Oh yes, very. He was a very good person to work for. He wasn’t the completely austere person that everyone’s been told. He had certain rules about his health because he was missing a lung from the first WW so he didn’t smoke and he didn’t drink, but he had a very good sense of humour and once he accepted you and trusted you, you had no more worries; of course if you did put a foot wrong, you were out and that was the end of it. He loved being with the young and he was very good at dealing with them. At our tactical HQ we were all in our 20’s. He was not good at getting on with his contemporaries so much
Why do you think that was?
..Except the people he’d chosen and he was very careful who he chose as his divisional commanders, corps commanders and all those people working closely with him. One of his expressions was “He’s useless, quite useless! and that person would be pushed out..
Like Lumsden?
Yes, but that was a bit more of a personality problem there.
I liked your anecdote about Freiberg.not much up top but incredibly vain!
Freiberg was a great fellow; looked like a pugilist – very tough. Monty was amazed, (think
this is what he’s saying), always led from the front
Which was Rommel’s creed too.
Yes, but Monty took great interest in officers careers, whether they were what he called a good egg or not, and he would give them a helping hand to get them on their way, so all the corps commanders in the desert and most of the divisional commanders, they were hand picked, he knew them and trusted them. He got on with General Alexander very well. He was senior in rank to Monty and in years service. Alex was very sensible in the fact that he knew that Monty was a bit of a military genius and so he left the whole thing up to him and protected his back; made sure he got supplies and so on.
Do you remember Alex coming to HQ
Not often
But he did pitch up half way through the battle of Alamein.

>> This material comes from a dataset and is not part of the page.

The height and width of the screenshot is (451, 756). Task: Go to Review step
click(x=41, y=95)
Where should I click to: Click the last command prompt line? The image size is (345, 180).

Yes he did. I can’t remember him actually arriving at our attack HQ. He was there in the background..they did meet actually, but he was very helpful. Although he was an extremely brave and successful WW1 soldier, he wasn’t a great one, when it came to Italy, for strategy and high command. He wasn’t the strong hand which Monty was. He rather left it to his subordinates. He got on very well with the allies and he was imposing to look at, but Monty always got on with him very well and Allenbrook as well. He was quite frightened of Allenbrook.
Everyone says that Alex was the only one he never had an argument with. Did you find Alex quite impressive?
I didn’t meet up with him that often, but he was an impressive figure; he was a very experienced soldier. As Allenbrook said in his diaries – he was a bit scornful of Alex, as he was about Monty too up to a point on occasions.he respected Monty, but his anxiety was Monty’s relationships with the allies.
Why do you think Monty did rub so many people up the wrong way?
As far as the Americans were concerned, he found that they had absolutely no experience at all, never ought in a war before and they had no realistic training, they weren’t geared for war and even the commanding officers were completely green. In the Normandy campaign when the number of American troops outnumbered the British Canadians, the command structure changed, so that Monty, instead of being in command of the whole land battle, as he was at the invasion, when we got to Brussels, Eisenhower took over as the so called land forces commander as well as commander in chief and Monty just had the 21st army group British Canadian with Patten having the American army group and the whole of Monty’s strategic plan then fell to bits and the trouble with Eisenhower was that he was a nice chap but he wasn’t a very strong character. His American army commanders would never agree with what Monty wanted to do and Eisenhower let them get on with it and the result was that instead of having a narrow punch round the top of ? (Arnhem?) there was advanced penny packets right down the front, and Monty knew this wasn’t the way to win the war. It was a daring move to cross the Rhine there where the Germans wouldn’t expect it. The Siegfried Line went down this way here, so it outflanked the Siegfried Line and there were about 3 separate rivers, but this led directly into the Ruhr and Eisenhower delayed for a crucial fortnight beyond the time when Monty planned this advance and it allowed the Germans to come back. I tried to explain to Anthony Beaver but he wasn’t really interested that the reason why Arnhem failed was this fatal delay of a fortnight. I was standing on the Neimegen Bridge talking to Vouchman (??) just after he captured it and he said “If only you’d been here a fortnight earlier, all the German had gone, and this was from Arnhem too.
End of Number One
Carol Mather Number 2
Did you see much of Elmhurst or Conningham and the RAF chaps?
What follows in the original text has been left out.